Drawings of alleged “intimate tattoos”, warts, birthmarks, moles, etc. of alleged cult members have prompted demands from believers to “show us your tattoos!” as proof of innocence.
As a result:
- Parents of some of the named children have been approached online by paedophiles requesting access to their children, based on the allegations that some children “enjoyed” being sexually assaulted by adults.
- Some of the accused cult members have been chased in the street; many have been phoned at home, and received countless threatening emails and text messages.
- They have had their privacy invaded by online “investigators” who scrutinized and published their every move on social media.
- Their families, neighbours, and employers have received emails “outing” them as paedophiles, murderers, child-traffickers, and cannibals.
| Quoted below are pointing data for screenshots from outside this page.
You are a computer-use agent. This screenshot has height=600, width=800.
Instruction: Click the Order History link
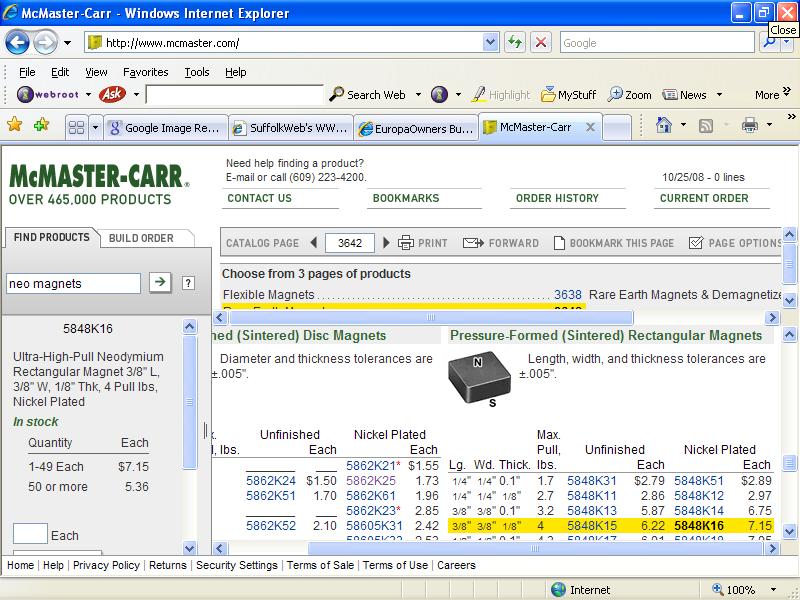point(557,198)
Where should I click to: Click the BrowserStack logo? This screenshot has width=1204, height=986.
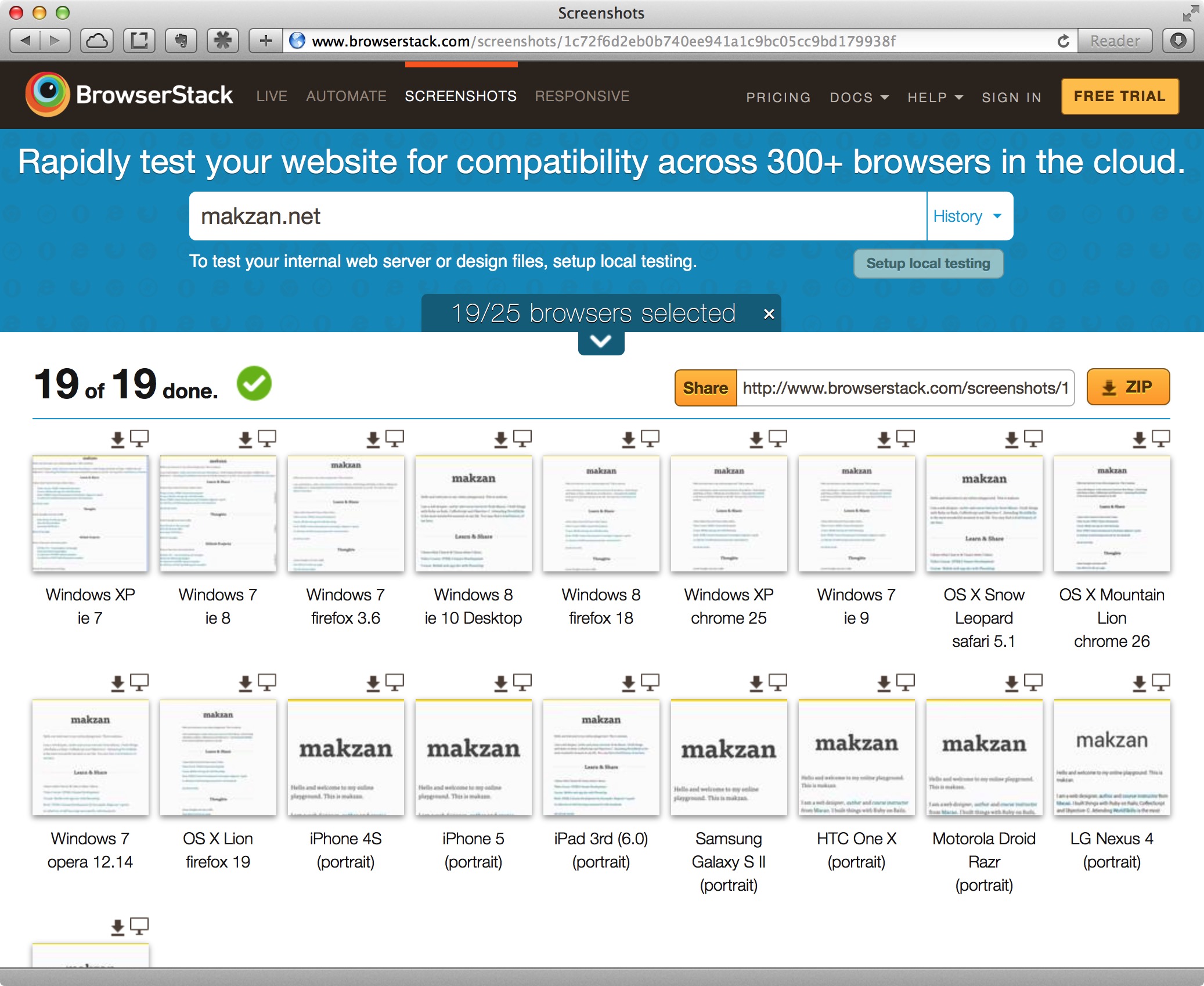coord(129,95)
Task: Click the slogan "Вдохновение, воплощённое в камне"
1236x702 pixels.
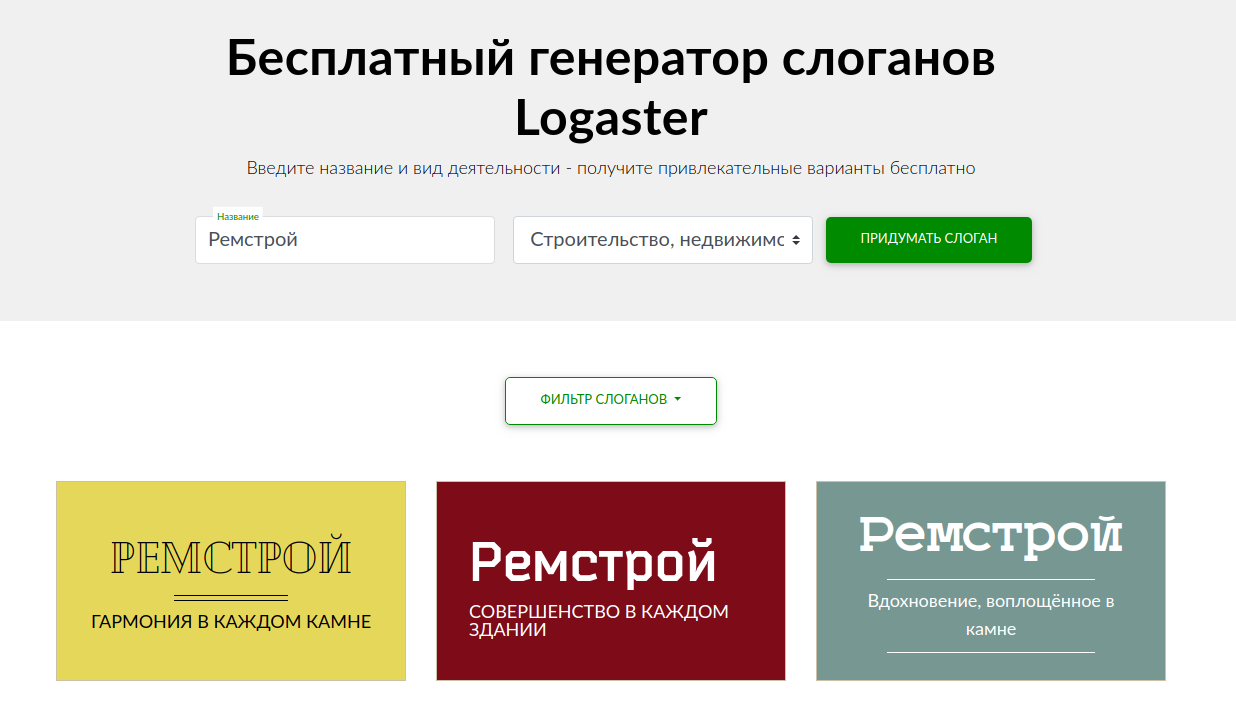Action: click(x=990, y=615)
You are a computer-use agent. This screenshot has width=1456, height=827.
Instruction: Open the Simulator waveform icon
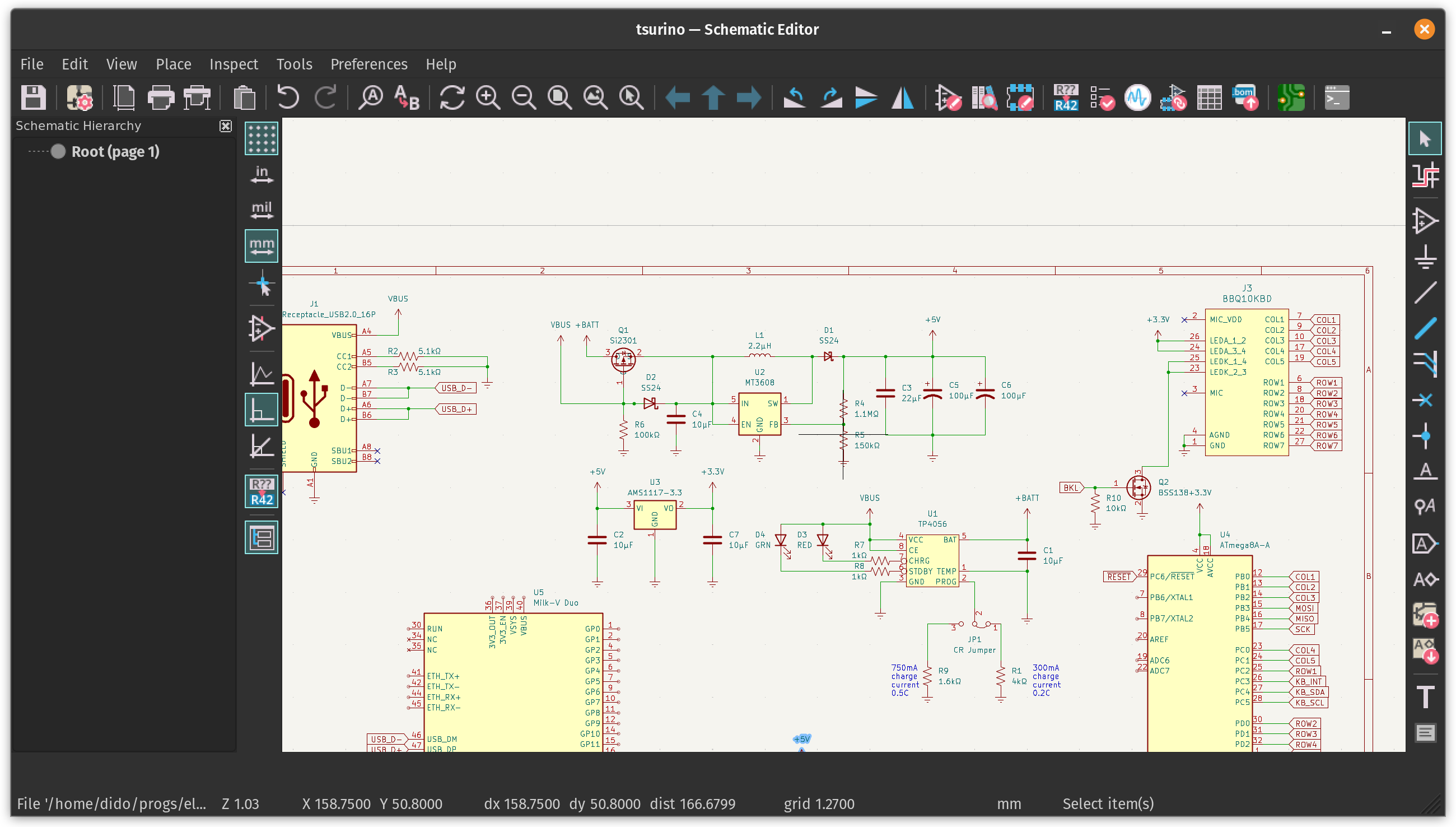point(1137,97)
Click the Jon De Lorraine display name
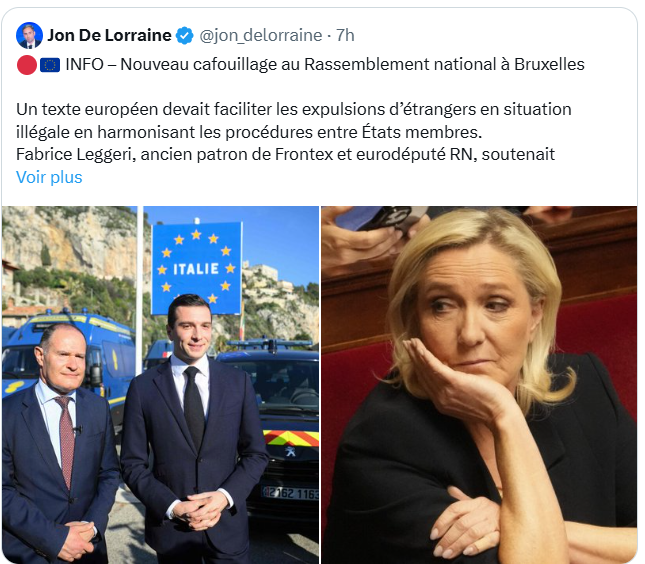The height and width of the screenshot is (564, 645). click(x=109, y=35)
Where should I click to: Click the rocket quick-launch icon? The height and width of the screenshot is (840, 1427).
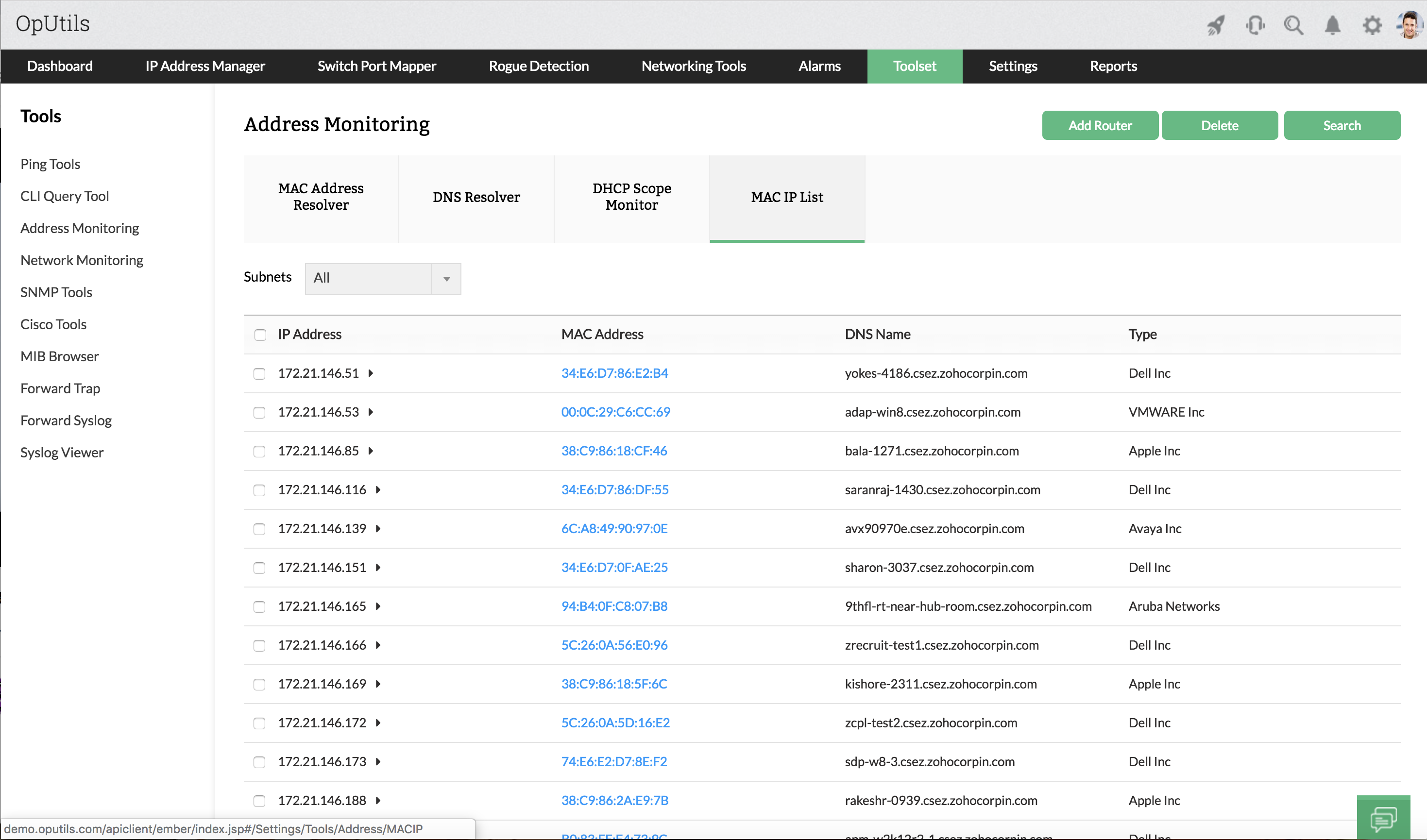tap(1215, 25)
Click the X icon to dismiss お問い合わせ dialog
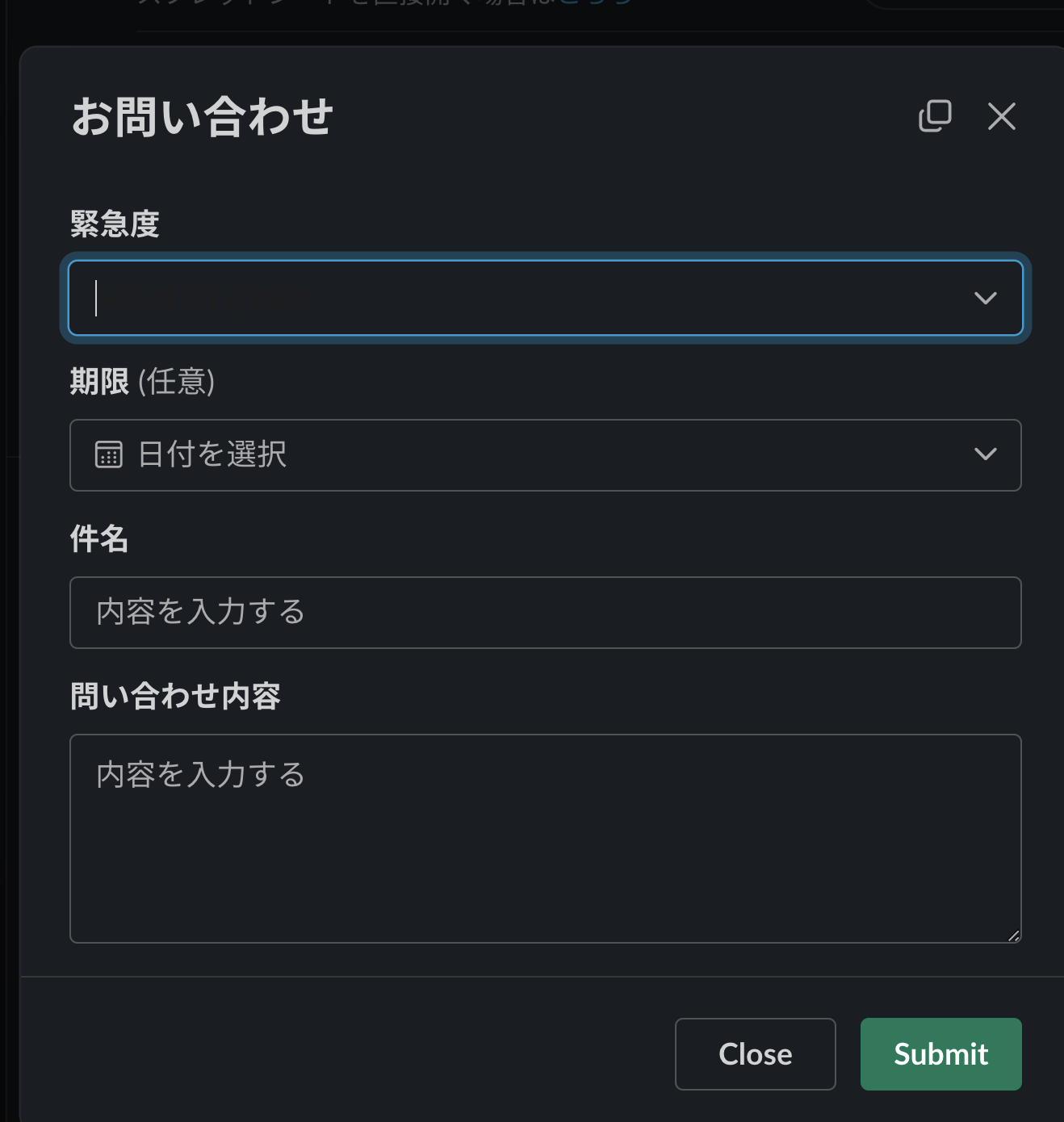Viewport: 1064px width, 1122px height. pyautogui.click(x=1001, y=117)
- Some have been forced to move and take on new identities, as they fear being attacked physically by those who believe the fake news story.
- All have had to have panic alarms and security systems installed in their homes, and they must cope with the daily anxiety of not knowing whether someone may decide to physically attack them or abduct or harm their children.
- At least one person suffered a complete nervous breakdown.
Arrests so far
Since the hoax began in 2015, multiple arrests and trials have taken place:
- In April 2015, Christine Sands, a woman from the U.S.A. was arrested, pleaded guilty, and was deported for her role in harassing a church congregation in Hampstead.
- In 2016, Rupert Quaintance, a man from the U.S.A. travelled to London to “investigate the cult”, was arrested and charged with Harassment 4. He served 4.5 months of two concurrent nine-month prison sentences prior to being deported.
- In 2016, Sabine McNeill and Neelu Berry were tried for witness intimidation and issued with lifetime restraining orders intended to prevent them from continuing to broadcast illegal and false claims about people in the “cult”.
- In October 2016, Sabine McNeill pleaded guilty to violating the restraining order which had been put in place three months earlier. She received a suspended sentence, but the judge warned her that if she continued on this path, she would face sterner legal consequences.
- In October 2018, Jake Clarke was found guilty of harassing two people in relation to the Hampstead hoax. He was given a suspended sentence and a Criminal Behaviour Order.
- In November–December 2018, Sabine McNeill was found guilty on four charges of stalking and six charges of violating the 2016 restraining order. She was sentenced to nine years in prison.
- In November 2018, Edgar John, aka “Eddie Is Okay”, was arrested and charged with contempt of court in relation to filming in the court precinct, in search of “Hoaxtead trolls”, as he put it. He was tried on 28 November, found guilty, and received a suspended sentence.
- In December 2018, during McNeill’s trial, Belinda McKenzie was arrested and charged with contempt of court in relation to publishing the name of a witness in the McNeill trial, contrary to a court order. McKenzie was found guilty and received a suspended sentence.
- In May 2019, Alan Colley, known online as Alan Alanson, faced charges of harassment in relation to the Hampstead case. On the day of his trial, he agreed to plead guilty to a lesser charge of malicious communications, and was sentenced to nine months in prison.
- In September 2020, Matthew Taylor was found guilty of stalking in relation to the Hampstead case. He received a suspended sentence.
At present Ella and Abraham remain at large. Along with a group of like-minded people, they continue to promote the hoax,encouraging others to spread illegal videos of the children. They continue to accuse the father of being the leader of a “Satanic paedo-sadistic death cult” (their words).